For years, empty condos have lined Biscayne Bay like artifacts of some era that never actually occurred. But this summer, something crazy happened: A dude moved in. His name is Russell Wright, and he is — of course — a black country-music mogul who engineered devices that track Mexicans trying to sneak across the border. His claim to New Times that he bought a $4.2 million penthouse atop the Marquis skyscraper to be closer to the revamped Miami Heat sparked a frenzy of coverage in other newspapers. Before we knew it, it was like 1999 all over again. A Versace-hosted fashion show at the Icon Brickell, where chocolate-dipped strawberries were served and then regurgitated in the bathroom three minutes later, was heralded as the "return of glamour to real estate."

Speaking of vomit, a few thousand gallons flowed when South Floridians discovered Mimi's prized Fabergé egg — the Marlins' Little Havana stadium deal — is actually garishly painted ostrich dung. (The Marlins — they're a baseball team; baseball — it's like soccer but with jai-alai sticks... ah, screw it.) Yes, it was already common knowledge that our Miami-Dade politicians screwed the pooch by agreeing to a mostly taxpayer-funded stadium — total cost, including interest: $2.4 billion — for a miserly team nobody cares about. But it wasn't until sports blog Deadspin released the Marlins' secret financials, revealing the team turned eight-figure annual profits and owner Jeffrey Loria was, therefore, a giant, horrible liar, that it was understood how Marmadukian in stature the screwed pooch was. Thanks, Mayor Carlos Alvarez!

And because Mimi had a few sweaty bills stuffed in her cleavage, she decided to spend roughly $1 million ruining some teenager's life. In summer 2009, the notion that the news cycle slows to a Zydrunas Ilgauskas when it gets too hot proved true when the entire city went crazy over the appearance of dead and mutilated housecats. An 18-year-old high school student, Tyler Weinman, was charged with the deaths after an investigation that cost more than $2,000 a day and stretched for 16 months. Then, in November, prosecutors issued an official "Oops... our bad" to Weinman after determining it was most likely dogs who killed the cats. The kid's wealthy family vows to sue the county, which will undoubtedly result in a sizable settlement shipped their way. We're going to let our 12-year-old little sister sum up this sad story: WTF?

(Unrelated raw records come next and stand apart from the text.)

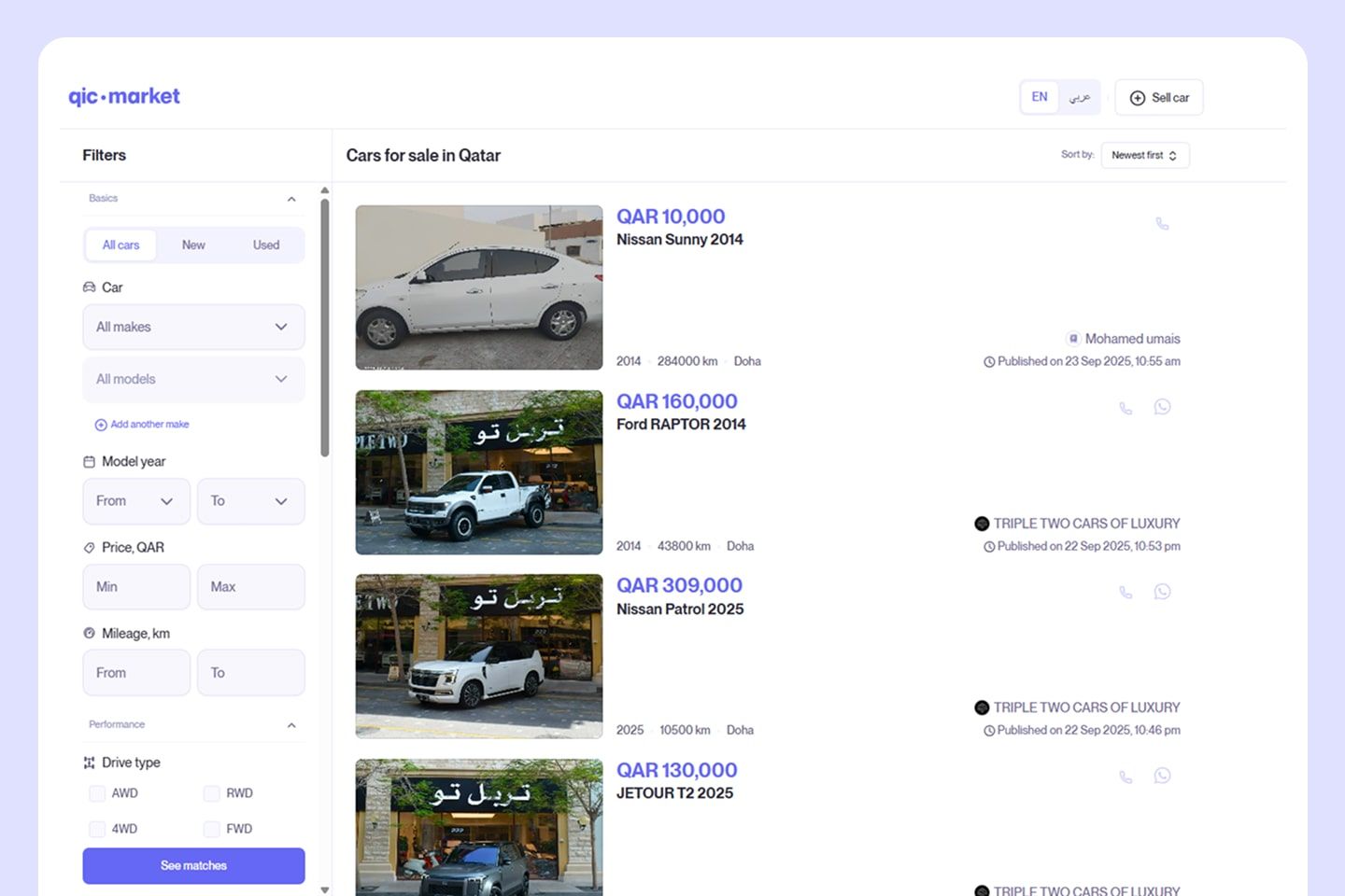Tick the 4WD checkbox
This screenshot has width=1345, height=896.
point(97,828)
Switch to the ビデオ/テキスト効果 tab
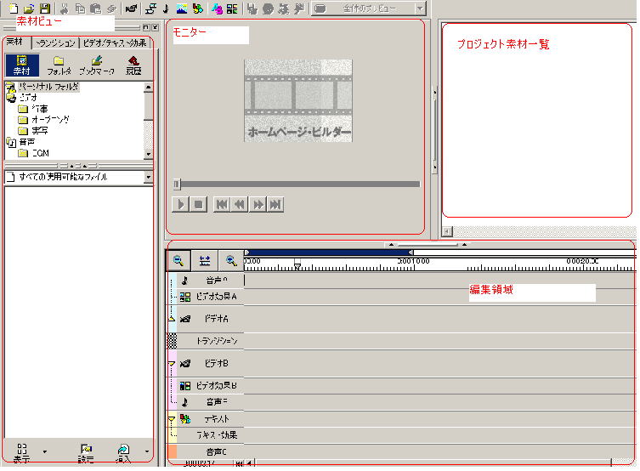 115,43
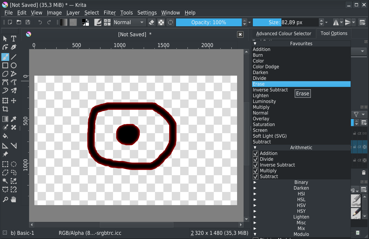Toggle eraser mode in the top toolbar
Image resolution: width=369 pixels, height=239 pixels.
(x=152, y=23)
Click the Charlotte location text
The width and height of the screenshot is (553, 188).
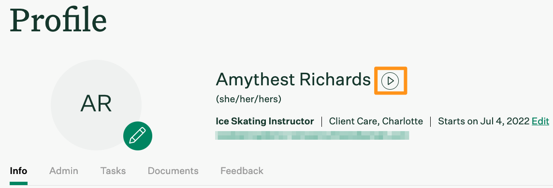(x=403, y=121)
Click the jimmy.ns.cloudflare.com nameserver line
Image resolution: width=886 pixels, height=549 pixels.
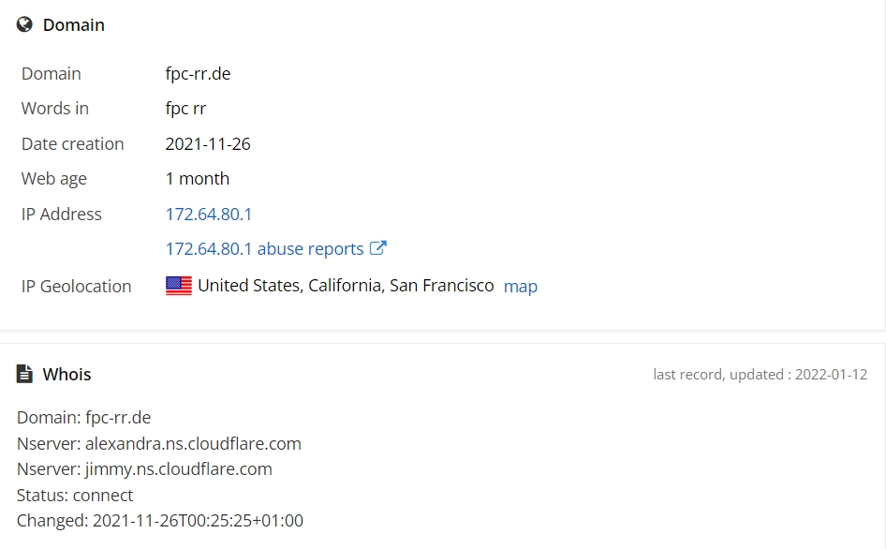pyautogui.click(x=144, y=469)
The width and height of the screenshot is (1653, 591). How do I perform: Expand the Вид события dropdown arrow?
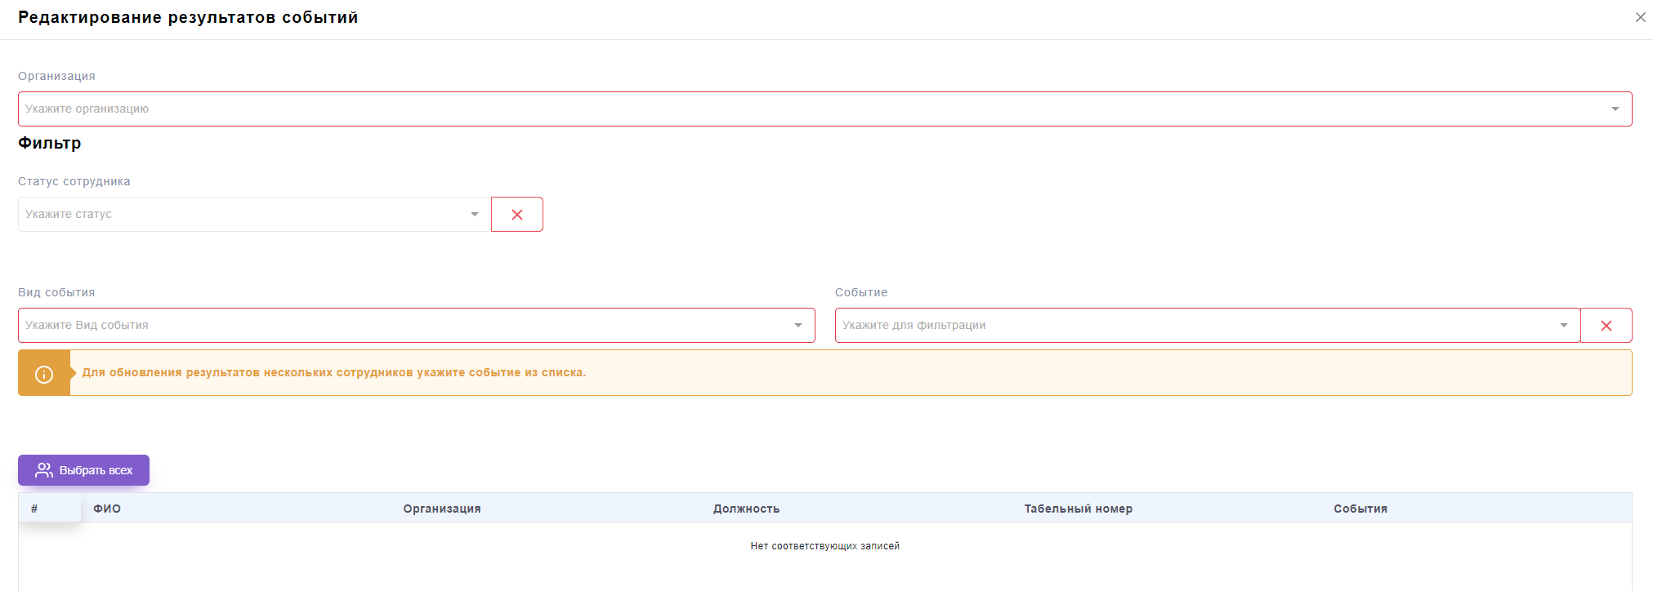click(797, 326)
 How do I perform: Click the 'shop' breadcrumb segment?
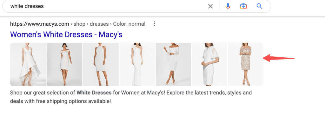79,24
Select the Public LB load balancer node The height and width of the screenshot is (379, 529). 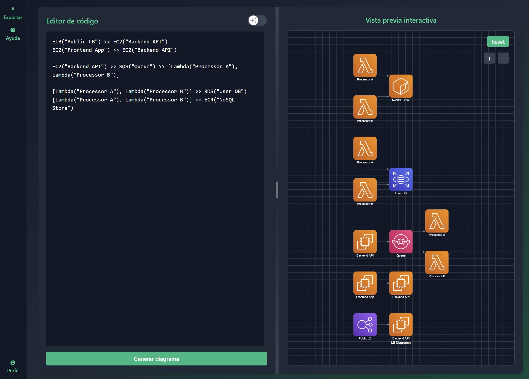(x=365, y=325)
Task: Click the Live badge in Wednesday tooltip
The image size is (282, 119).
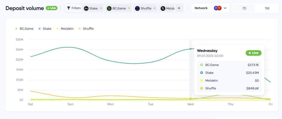Action: [253, 53]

Then there was the $200 million Miami Art Museum (art — it's like Britto but with fewer butterflies; museum — it's like a consignment store where you can't buy anything) groundbreaking downtown, right next to LeBron's new workplace. Then came the $450 million Port of Miami tunnel project that looks an awful lot like a giant concrete funnel to builders' pockets. Oh, and let's not forget the Dubai-style subtropical ski slope. It was proposed for the North Miami site of the failed Biscayne Landings project, a foreclosed condo sinking into a landfill that's supposed to be protected land. It seems the town's mayor, Andre Pierre, is a fan of piling shit on shit and calling it a delicious club sandwich. The subtropical-skiing idea inevitably went belly-up, so developers are now proposing a combination hotel and old folk's home, which makes just as much sense.

Yep, Mimi swaggered into 2011 stunna-shaded and blinged out, having mortgaged LeBron's name to the hilt. She's always been the queen of keeping up appearances: Her stomach may be rumbling for a morsel of bread, but she'll don some rented diamonds and flash that winning smile when she picks up wealthy Europeans at the airport. Welcome to Art Basel! Would you like to buy a fabulous sculpture made out of ostrich crap for $87,000?


Step two: shredding her little black book of losers.

Anybody who's ever crawled back from rock bottom knows the drill: The first thing you do is cut ties with the creeps who dragged you there in the first place. You unfriend your heroin dealer on Facebook. You delete from your cell phone all those bad-news flings you call while hammered at 3 a.m. In short, you vow never again to speak to anybody you met at Churchill's.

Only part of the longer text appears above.